Dean Keith Simonton

 

On his book The Genius Checklist: Nine Paradoxical Tips on How You Can Become a Creative Genius

Cover Interview of April 10, 2019

In a nutshell

The Genius Checklist addresses the most essential questions about identifying, developing, and manifesting creative genius. Some of these questions have been examined by thinkers for centuries. These recurrent issues include: Is genius born or made? Is genius mad? Does genius just require living at the right place at the right time? How much does genius depend on pure luck? Other questions have emerged during the course of scientific research on genius. What IQ score marks someone as a genius? Do geniuses exhibit distinctive personality profiles? Can anybody become a genius if they just devote 10 full years to domain-specific study and practice? Or should the aspirant acquire a tremendous breadth of knowledge and skill? Were geniuses all former child prodigies, or can some become late bloomers?
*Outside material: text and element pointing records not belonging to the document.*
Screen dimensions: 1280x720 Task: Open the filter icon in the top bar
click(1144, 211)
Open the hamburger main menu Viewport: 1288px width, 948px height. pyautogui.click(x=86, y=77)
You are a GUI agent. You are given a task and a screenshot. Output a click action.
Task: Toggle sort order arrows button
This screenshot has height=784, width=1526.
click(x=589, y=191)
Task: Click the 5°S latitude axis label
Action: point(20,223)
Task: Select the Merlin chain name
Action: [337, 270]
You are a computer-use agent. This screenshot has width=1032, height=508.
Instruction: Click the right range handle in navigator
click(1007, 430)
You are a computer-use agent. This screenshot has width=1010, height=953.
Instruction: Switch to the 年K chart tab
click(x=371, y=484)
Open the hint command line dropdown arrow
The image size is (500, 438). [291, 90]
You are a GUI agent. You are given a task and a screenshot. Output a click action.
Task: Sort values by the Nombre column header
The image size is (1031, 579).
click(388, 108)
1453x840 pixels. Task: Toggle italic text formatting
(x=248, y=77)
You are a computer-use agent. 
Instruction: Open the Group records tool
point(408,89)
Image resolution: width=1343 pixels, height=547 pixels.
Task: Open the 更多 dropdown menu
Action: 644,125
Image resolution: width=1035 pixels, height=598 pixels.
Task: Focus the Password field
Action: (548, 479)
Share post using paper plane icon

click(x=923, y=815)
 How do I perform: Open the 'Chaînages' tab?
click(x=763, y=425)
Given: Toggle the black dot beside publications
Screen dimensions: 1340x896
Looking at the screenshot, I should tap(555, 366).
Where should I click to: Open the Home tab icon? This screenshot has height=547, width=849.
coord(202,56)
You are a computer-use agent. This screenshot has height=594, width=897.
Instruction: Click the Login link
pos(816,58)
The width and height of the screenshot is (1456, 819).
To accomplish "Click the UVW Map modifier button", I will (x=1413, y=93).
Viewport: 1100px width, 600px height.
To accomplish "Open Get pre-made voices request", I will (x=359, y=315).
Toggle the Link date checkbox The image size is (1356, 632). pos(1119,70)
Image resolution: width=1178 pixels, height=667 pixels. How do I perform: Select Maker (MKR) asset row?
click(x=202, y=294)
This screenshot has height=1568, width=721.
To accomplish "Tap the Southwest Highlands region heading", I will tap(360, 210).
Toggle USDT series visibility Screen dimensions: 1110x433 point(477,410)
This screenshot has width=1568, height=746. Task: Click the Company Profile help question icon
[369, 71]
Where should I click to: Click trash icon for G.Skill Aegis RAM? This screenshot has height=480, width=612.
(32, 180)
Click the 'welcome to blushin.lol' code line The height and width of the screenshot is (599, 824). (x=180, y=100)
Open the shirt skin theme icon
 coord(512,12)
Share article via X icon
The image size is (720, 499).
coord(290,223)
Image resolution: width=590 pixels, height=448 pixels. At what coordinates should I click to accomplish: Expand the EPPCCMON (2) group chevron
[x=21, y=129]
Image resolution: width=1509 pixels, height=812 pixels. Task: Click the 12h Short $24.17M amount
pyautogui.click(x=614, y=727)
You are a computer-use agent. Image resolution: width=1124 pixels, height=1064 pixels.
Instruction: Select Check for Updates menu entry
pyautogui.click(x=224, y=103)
Are firstborn children more likely to become geniuses than their laterborn siblings? What role is played by gender, ethnicity, or socioeconomic class? How does creative achievement change across the life span? At what age are geniuses most likely to produce their definitive masterworks? When are they over the hill? How long do geniuses live? Do the greatest among them die young? And to what extent do scientific and artistic geniuses offer different answers to the foregoing questions?

Now there’s no shortage of books that treat one or more of these questions. Yet some books are scholarly monographs that systematically review the scientific findings without sufficient concrete illustrations for the main points. Others are trade books that rely on ample anecdotes to get their points across, but often with the most minimal connection with the actual science of genius. My book negotiates an intermediate path. Although deeply grounded in the latest scientific results, abundant examples convert the abstractions into a rich narrative. In addition, rather than use the citation formats favored by the scientific disciplines, everything scholarly is hidden in the endnotes; not a single stuffy superscript to be found anywhere. Better yet, to render the science more accessible, I’ve tried to incorporate tongue-in-cheek humor throughout. This humor is most immediately apparent in the book’s title, subtitle, and chapter titles (aka “tips”). In fact, if it’s not obvious from the dust jacket, let me just say it out loud: This book is something of a parody of the all too numerous self-help pieces that fill up the online and brick bookstores.

One warning, though. Some books are designed for dipping. Readers can open up the volume at any page and find something of interest; that author’s presentation thus consists of relatively isolated tidbits. That practice won’t work for a book like mine, where the material is organized in a logical order. Sections build upon earlier sections, and even upon sections that appeared in previous chapters. The upside of this integration is a more coherent understanding of creative genius. That benefit justifies the regimen.